* Prompt: Change "dropdown" to "drop-down list" wherever it occurs in the material below, and reproduce the lines with nothing else altered. Omit the pictures.

-------- Source data

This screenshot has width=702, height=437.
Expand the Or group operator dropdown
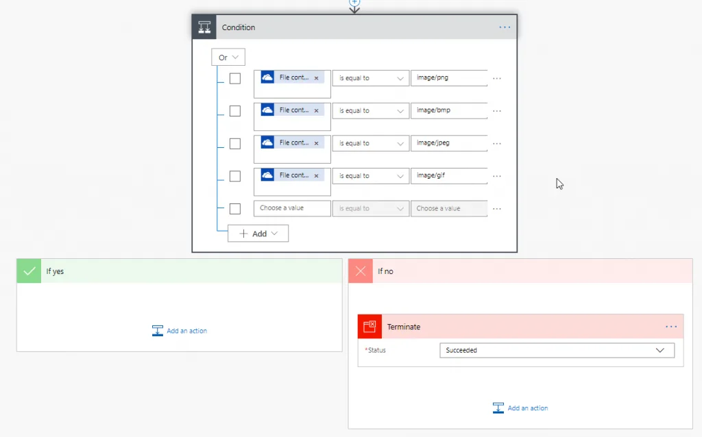[228, 58]
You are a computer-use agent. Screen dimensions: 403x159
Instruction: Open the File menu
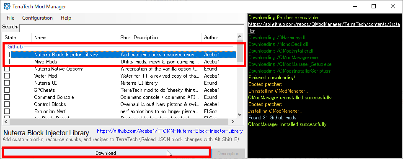pyautogui.click(x=10, y=18)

----------------

* Result of the exercise:
This screenshot has width=702, height=437.
Expand the Or group operator drop-down list
[228, 58]
You are a computer-use agent. Screen dimensions: 403x159
Instruction: Open the File menu
pyautogui.click(x=10, y=18)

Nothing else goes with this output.